"Next morning I nick half a crown out of my mam's purse, just in case."

In the old currency (before Britain turned to decimalisation in 1971) half a crown was a single coin worth two shillings and sixpence (one eighth of a pound, or twelve-and-a-half pence in new money). In the North East the coin was sometimes referred to as 'half a dollar'.








The other pre-decimal coins and notes current in the late 1950s were:

1936 halfpenny tail (reverse) side
Creative Commons Attribution1936 halfpenny tail (reverse) side - Credit: Philippe Giabbanelli

Halfpenny; in practice the smallest coin of legal tender. (Farthings, with a wren motif, were still technically legal tender until 1960, but were already a curiosity in the late 1950s and were virtually never spent in the shops.) Children frequently used halfpennies to buy ha'penny chews, or even two farthing chews.

The old penny, 1d. Known as a 'copper' for its colour and main metal. Around that time, bubble gum machines appeared outside some general dealers, offering a ball of bubble gum for a penny dropped in the slot. Twist a handle at the front, your penny disappeared, and a ball of gum dropped down into the collecting chute. If you were lucky, you might get a plastic lucky charm as well, or two bubble gums would fall through instead of one; if you were unlucky the door of the chute failed to hold the ball and it would drop down onto the ground at your feet.
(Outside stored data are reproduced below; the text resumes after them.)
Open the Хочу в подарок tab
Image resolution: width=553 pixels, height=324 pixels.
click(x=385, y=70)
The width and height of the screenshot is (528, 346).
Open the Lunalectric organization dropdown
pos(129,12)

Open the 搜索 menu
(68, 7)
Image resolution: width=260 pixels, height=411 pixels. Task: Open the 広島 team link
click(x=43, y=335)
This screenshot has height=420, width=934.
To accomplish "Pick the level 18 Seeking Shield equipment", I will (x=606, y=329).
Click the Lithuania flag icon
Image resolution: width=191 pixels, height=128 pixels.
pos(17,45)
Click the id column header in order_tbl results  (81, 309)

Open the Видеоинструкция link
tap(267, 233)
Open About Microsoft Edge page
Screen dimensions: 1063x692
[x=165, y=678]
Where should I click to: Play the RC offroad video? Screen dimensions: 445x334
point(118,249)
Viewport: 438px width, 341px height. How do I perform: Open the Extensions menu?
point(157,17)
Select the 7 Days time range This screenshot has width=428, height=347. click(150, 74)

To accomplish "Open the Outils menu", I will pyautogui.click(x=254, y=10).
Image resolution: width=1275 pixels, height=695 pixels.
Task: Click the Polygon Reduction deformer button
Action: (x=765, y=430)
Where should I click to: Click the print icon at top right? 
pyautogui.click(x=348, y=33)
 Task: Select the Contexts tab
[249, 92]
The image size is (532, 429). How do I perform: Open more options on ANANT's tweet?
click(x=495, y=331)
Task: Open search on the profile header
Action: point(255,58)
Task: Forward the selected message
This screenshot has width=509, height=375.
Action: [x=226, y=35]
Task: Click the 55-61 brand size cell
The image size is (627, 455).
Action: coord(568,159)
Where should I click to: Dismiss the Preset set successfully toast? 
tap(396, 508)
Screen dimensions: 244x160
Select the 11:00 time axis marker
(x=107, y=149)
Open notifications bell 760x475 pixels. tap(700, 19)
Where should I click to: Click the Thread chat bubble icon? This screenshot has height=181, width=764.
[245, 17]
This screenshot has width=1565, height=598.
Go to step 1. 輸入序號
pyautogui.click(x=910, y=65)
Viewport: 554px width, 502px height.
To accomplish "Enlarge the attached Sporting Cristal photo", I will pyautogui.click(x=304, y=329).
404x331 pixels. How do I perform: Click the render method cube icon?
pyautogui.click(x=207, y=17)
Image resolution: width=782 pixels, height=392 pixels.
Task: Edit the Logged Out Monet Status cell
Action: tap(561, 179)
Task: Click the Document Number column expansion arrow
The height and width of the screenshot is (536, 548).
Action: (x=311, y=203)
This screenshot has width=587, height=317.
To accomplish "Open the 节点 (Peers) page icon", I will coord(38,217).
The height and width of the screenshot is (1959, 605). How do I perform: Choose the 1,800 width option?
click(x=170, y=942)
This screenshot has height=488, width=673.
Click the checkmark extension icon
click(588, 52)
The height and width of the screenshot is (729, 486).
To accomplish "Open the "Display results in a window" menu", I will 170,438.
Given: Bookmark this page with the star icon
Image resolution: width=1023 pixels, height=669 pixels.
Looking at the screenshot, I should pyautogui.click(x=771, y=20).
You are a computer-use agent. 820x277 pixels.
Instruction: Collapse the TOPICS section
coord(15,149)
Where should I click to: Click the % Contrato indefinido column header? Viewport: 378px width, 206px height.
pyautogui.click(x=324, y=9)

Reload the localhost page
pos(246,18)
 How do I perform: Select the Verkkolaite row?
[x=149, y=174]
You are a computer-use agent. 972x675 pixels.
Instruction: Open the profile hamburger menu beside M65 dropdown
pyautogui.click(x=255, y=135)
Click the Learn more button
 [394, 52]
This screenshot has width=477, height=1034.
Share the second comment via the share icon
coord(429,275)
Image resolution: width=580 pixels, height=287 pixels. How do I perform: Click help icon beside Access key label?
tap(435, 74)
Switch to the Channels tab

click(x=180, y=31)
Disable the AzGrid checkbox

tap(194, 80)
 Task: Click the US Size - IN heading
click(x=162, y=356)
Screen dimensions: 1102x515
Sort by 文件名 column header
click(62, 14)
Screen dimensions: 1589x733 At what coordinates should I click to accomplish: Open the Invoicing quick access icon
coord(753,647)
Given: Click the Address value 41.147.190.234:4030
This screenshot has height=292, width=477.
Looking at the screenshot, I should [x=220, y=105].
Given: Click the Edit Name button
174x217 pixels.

Threepence, 3d. Usually referred to as a 'thrupenny bit' it was twelve-sided and made of a warm bronze-coloured nickel-brass, though it was still possible at that time to come across smaller silver threepenny pieces. The middle classes put these in Christmas plum duffs; the working class mothers of Ashington would wrap them (or other small coins) in greaseproof paper to put in the middle of scones laid out for children's birthday parties.

Sixpence, 6d. The equivalent of two-and-a-half-pence in new money, this small silver coin was colloquially referred to as a 'tanner'. Around this period the sixpence could purchase a big bag of chips, and people would often ask for a 'fish and six' at the chip shop. Brides would traditionally put a tanner into their left shoe on their wedding day.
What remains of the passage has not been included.